(Dr. Jerry Ginsberg, advisor)
"A Modified Approach to Improve the Robustness of the Algorithm of Mode Isolation"
Several problems limit the capabilities of current modal analysis techniques. Typically, modes with high damping ratio can be missed or poorly described. Modes whose natural frequencies are close require a high frequency resolution. Even then, existing methods generally fail if damping is sufficiently high, such that the modal bandwidths are comparable to the frequency separation, and the modes are said to be coupled. Modes with very low drive point mobility generally require multiple excitations and the presence of substantial noise further complicates the identification process. Furthermore, a fundamental requirement of most current techniques is the presence of an estimate of the number of modes in the system, or model order. Typically, the order of the model is overestimated then adjusted, and in doing so, false modes and instability may be encountered. Although several methods have been developed to evaluate the accuracy of the model order, current algorithms still face difficulties.

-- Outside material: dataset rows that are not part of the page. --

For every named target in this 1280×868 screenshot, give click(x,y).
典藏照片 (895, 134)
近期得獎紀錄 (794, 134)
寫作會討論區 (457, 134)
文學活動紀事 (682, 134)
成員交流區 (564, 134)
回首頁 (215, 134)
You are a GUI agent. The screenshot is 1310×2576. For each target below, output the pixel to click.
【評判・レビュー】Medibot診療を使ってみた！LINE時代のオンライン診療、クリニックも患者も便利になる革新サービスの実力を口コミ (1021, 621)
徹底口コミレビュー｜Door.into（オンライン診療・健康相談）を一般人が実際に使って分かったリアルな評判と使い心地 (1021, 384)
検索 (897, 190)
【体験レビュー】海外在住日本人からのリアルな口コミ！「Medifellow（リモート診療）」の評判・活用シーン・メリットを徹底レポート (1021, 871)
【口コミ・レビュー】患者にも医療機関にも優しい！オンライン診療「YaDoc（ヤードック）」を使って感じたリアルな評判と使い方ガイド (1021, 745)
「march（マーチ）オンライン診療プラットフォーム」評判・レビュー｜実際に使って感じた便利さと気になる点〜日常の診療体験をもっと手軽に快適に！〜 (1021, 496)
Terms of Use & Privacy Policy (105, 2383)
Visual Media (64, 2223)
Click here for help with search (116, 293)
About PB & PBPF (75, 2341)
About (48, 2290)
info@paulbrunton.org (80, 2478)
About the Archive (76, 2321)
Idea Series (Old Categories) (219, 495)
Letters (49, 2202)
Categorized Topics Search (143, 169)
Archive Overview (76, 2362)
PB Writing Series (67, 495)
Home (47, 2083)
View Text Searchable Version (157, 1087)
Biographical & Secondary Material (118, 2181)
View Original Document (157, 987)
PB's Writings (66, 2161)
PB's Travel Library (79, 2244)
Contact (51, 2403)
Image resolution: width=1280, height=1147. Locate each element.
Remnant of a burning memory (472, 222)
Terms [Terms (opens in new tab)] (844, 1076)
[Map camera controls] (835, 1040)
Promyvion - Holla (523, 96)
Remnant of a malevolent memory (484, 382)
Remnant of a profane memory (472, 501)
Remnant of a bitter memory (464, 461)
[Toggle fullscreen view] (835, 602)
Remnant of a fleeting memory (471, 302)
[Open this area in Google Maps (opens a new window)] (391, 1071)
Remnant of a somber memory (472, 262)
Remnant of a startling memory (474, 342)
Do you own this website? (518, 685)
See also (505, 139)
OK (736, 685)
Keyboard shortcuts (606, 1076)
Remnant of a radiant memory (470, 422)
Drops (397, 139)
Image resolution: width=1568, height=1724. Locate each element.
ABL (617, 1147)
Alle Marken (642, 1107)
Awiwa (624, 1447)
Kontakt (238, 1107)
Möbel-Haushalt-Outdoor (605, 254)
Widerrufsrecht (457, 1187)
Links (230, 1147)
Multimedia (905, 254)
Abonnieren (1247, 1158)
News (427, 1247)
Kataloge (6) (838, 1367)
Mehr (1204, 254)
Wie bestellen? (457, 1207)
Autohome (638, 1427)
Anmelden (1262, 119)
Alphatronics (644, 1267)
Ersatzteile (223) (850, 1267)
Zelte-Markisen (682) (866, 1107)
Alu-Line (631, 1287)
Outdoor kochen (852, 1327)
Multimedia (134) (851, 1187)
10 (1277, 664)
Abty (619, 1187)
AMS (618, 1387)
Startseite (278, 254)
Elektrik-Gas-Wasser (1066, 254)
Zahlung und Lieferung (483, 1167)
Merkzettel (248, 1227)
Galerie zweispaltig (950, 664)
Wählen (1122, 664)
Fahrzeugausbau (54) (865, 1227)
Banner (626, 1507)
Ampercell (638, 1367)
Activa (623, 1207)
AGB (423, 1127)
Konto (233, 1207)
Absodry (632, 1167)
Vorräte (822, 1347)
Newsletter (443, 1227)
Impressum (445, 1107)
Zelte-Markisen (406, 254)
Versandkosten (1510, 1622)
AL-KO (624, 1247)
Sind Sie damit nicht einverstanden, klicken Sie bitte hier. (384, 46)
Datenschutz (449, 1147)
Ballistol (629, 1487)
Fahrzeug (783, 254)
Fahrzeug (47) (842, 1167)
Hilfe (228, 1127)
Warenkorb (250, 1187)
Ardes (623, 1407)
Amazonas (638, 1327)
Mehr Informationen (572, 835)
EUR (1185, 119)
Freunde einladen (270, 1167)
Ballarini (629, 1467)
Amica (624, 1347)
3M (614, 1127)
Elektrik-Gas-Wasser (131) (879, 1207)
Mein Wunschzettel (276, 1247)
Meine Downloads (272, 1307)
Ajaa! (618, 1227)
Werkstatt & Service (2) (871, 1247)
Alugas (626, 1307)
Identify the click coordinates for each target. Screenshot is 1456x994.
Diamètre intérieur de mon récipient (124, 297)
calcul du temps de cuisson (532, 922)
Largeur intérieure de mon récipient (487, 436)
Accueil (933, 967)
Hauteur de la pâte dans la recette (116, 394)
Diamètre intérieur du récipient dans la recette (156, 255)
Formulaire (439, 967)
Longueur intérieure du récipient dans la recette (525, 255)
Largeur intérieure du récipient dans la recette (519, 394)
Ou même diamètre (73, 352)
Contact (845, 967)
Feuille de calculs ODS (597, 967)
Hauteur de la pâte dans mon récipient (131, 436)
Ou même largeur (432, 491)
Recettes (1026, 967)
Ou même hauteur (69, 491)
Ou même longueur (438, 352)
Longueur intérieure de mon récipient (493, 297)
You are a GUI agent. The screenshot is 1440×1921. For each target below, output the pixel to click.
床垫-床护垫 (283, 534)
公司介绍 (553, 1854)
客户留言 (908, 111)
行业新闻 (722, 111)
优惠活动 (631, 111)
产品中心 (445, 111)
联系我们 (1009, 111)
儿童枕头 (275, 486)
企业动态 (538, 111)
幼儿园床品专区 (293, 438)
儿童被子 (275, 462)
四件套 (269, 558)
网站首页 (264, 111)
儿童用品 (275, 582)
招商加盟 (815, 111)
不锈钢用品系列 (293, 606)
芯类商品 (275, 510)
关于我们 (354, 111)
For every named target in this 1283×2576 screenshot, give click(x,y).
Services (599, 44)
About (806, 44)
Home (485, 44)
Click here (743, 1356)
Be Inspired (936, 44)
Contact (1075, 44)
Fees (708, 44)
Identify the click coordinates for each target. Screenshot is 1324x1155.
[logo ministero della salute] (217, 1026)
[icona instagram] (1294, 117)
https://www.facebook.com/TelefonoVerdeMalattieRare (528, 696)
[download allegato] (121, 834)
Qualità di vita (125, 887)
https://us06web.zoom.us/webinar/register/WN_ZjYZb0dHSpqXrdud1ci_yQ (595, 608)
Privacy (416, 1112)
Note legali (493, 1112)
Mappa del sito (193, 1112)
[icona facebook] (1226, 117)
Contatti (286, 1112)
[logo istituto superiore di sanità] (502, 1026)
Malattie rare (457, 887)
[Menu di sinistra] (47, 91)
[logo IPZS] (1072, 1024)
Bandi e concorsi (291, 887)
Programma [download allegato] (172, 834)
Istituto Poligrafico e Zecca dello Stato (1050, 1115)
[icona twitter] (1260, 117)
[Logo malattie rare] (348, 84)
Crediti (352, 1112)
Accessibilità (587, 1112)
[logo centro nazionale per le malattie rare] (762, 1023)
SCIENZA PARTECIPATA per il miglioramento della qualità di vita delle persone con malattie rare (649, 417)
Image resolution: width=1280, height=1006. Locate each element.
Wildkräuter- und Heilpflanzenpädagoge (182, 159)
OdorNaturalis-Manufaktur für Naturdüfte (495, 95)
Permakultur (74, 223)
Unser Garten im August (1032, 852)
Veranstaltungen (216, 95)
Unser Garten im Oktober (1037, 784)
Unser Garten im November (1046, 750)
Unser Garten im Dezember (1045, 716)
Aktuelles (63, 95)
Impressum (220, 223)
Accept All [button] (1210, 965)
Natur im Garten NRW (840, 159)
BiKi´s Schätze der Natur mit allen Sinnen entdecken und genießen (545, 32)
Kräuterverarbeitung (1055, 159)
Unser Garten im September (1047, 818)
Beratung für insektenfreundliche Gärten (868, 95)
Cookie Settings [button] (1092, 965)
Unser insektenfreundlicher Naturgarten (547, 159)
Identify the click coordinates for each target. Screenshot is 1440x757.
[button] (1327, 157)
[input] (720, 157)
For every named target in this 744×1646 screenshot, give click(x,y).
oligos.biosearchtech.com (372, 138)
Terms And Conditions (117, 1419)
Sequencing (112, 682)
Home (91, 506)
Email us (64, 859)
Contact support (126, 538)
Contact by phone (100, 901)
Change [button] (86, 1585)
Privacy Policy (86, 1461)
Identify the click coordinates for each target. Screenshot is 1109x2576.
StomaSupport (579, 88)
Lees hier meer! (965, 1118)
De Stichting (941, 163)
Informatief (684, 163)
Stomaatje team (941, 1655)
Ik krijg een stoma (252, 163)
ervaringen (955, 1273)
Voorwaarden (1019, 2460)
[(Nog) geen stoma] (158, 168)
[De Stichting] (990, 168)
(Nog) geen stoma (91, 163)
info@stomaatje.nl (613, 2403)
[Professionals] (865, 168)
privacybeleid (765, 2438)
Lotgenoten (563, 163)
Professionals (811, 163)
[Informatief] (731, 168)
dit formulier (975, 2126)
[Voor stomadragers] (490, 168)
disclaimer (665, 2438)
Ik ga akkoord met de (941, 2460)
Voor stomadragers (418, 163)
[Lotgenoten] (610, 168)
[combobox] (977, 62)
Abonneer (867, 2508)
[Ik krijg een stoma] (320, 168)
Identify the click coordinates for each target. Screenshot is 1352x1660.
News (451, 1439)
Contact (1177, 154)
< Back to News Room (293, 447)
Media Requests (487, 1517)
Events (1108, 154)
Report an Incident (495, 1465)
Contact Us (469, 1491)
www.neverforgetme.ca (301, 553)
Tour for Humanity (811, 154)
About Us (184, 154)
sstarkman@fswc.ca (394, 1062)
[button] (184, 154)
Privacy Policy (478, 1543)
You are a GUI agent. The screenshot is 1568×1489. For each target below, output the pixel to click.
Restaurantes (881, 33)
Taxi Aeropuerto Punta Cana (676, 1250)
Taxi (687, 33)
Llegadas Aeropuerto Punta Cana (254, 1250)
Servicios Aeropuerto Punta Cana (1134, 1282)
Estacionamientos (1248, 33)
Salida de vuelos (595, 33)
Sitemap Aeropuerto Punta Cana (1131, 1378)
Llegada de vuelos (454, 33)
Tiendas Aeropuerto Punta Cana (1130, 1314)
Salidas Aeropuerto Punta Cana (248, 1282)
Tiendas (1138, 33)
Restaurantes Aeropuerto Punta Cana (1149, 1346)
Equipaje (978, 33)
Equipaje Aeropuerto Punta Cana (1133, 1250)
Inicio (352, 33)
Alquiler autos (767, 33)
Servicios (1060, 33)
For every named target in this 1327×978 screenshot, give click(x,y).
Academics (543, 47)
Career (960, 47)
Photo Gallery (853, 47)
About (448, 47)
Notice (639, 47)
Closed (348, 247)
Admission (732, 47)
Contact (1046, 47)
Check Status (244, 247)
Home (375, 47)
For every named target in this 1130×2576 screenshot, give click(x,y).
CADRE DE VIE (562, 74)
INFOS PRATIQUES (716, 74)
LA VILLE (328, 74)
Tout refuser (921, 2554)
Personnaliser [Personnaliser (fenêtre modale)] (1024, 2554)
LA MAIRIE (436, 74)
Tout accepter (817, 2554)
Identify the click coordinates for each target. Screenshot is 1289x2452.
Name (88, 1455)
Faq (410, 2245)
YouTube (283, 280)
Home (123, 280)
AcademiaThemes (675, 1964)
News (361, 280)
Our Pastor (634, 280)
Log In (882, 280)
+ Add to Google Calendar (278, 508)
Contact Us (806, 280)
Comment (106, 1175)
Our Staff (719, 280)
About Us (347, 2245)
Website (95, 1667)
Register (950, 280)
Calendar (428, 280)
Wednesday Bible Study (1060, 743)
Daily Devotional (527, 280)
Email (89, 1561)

The Algorithm of Mode Isolation (AMI), referred to as the Mode Isolation Algorithm (MIA) in previous literature, is a frequency domain technique that was developed in 2000 and has proven to be superior to the current methods in addressing these difficulties. It provides a self-adjusting mechanism of identifying the order of the model, as well as higher robustness in the presence of noise. The algorithm was also extended to the state space to perform damped modal analysis. However, in its original form, the capabilities of the algorithm in identifying the normal modes of the system were limited. The present work uses synthetic data from the analytical solution of two relatively complicated systems to further assess AMI. The parameters of both systems are tuned such that they exhibit several of the problematic issues previously mentioned. The scope of the current work is twofold. First, to introduce a strategic change in the way the data is processed and analyzed, leading to a more robust algorithm that can identify all the elements of the normal mode matrix to a very good level of accuracy. Second, to assess the effect of noise on the accuracy of the results of the modified algorithm.